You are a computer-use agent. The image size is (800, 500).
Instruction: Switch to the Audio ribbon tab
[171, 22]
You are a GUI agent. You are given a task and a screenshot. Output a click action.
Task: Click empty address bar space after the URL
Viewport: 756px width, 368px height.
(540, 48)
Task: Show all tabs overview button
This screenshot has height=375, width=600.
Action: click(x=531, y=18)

==

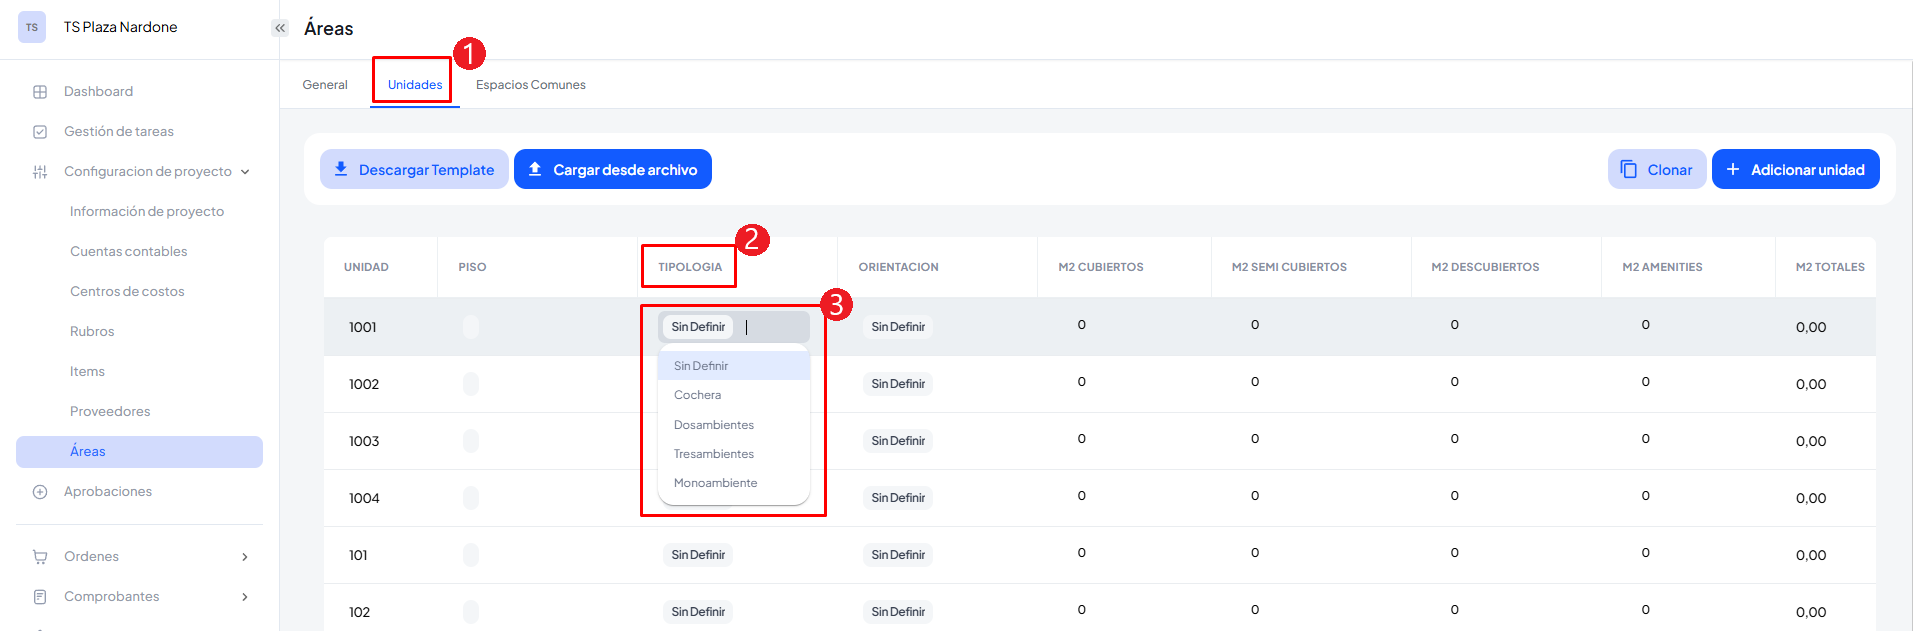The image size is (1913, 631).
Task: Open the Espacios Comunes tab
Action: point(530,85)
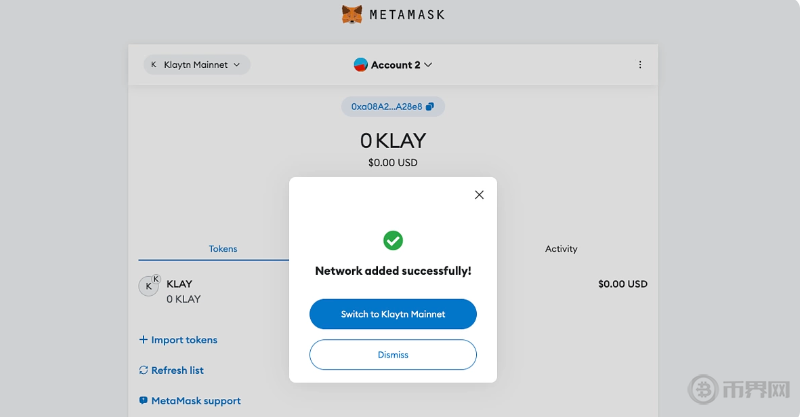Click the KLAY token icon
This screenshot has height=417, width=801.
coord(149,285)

* * *

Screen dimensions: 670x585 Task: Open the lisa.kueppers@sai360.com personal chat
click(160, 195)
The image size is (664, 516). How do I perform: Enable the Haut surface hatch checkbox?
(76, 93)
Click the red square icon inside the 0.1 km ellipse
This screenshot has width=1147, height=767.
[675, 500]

Task prompt
Wherever the word "agent" appears in a line of the records, count that line. Say how many there are, with no other words.

Task solution
2